If I am honest, at first I felt totally surprised. When the Ambassador called me I couldn´t believe it. I am not "the typical defender of Human Rights", I have never been to a international agency, for example, I have always lived and work in the province, my spaces are micros, everything from the bottom. "Are you sure?" I asked him. I couldn´t believe it! Afterwards I thought about two things. First, instead of asking why me? For I have always done this and I don´t think it is nothing extraordinary, I asked "for what?" And I thought that it will be useful because the voices I work with need to be heard; and, secondly, I thought that it may be important the fact that a qualitatively important sector recognize a work as mine. For this, I received the nomination with joy and humbleness.
Why did you leave the Movement of Popular Education of Fe y Alegría? How was your track at it?

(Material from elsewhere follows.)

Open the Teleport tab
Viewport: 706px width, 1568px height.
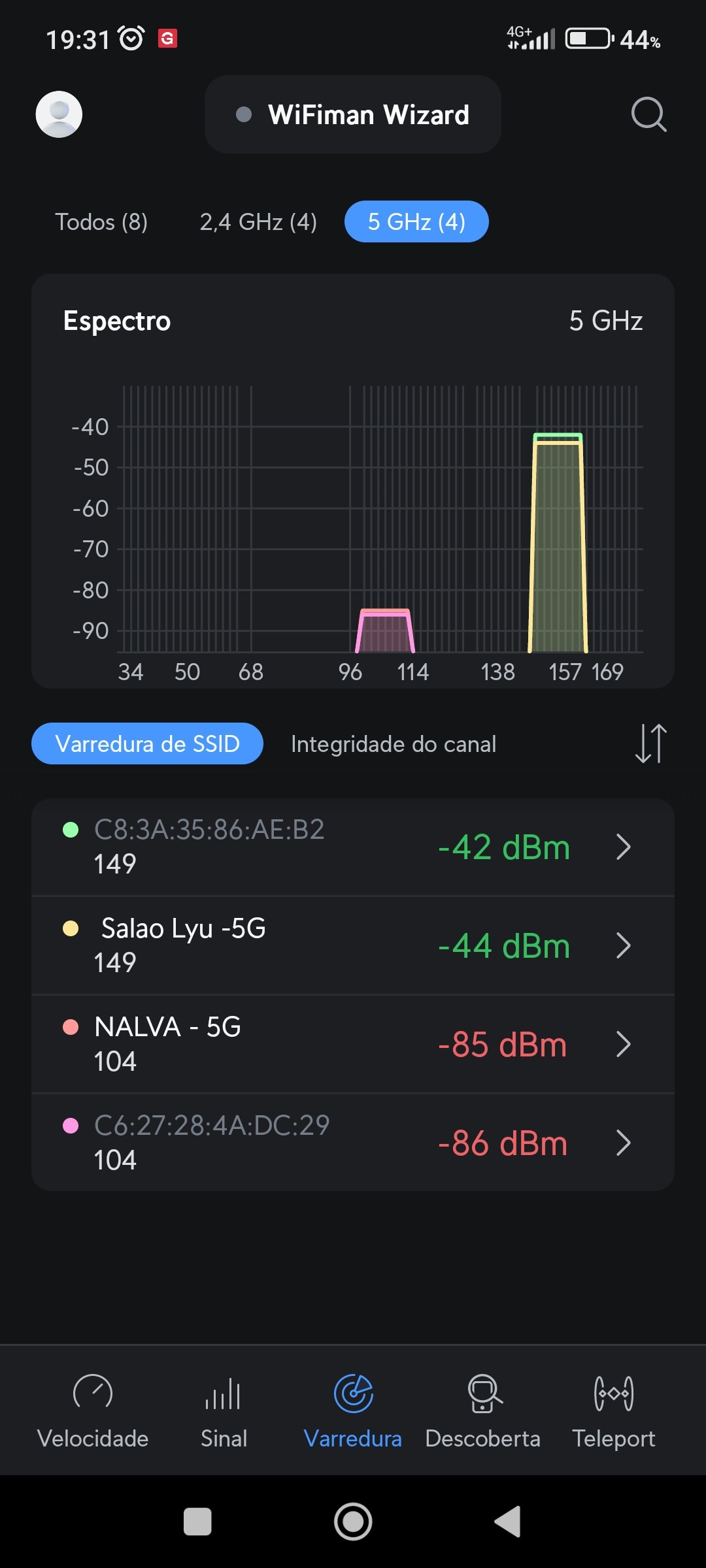613,1411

Old story. I was studying in Maracaibo, in the university of Zulia. I felt very dissatisfied seeing so many problems and seeing myself the whole day in the library... Then, a teacher invited me participating in an innovative experience of Fe y Alegría, in a district so marginal it didn´t appear on the maps. It was an experimental project (to train teachers for primary school) and, immediately, I said I would help. It was a 4 hours a week hiring but I felt in love with the program. I was 21 years old then and this year I turn 60. I have never regret of that decision. Since then I have played so many roles: Science teacher, director at that school -which made history in Fe y Alegría due to its creativity-, after a recess I went to Mexico in 1980, then I came back to the regional team of Zulia, where I coordinated, along with Perez Esclarín, a project to professionalize teachers. Afterwards I was appointed to Regional Director of Fe y Alegría Zulia. Later on, in 1998, I was asked to go to Bolívar -across the country- to be Director of this area, post that I left in January of 2009 to be, until now, member of the Training and Research Center Padre Joaquín of Fe y Alegría, where we work for the right to life (don´t forget Venezuela has one of the highest homicide rates in Latin America).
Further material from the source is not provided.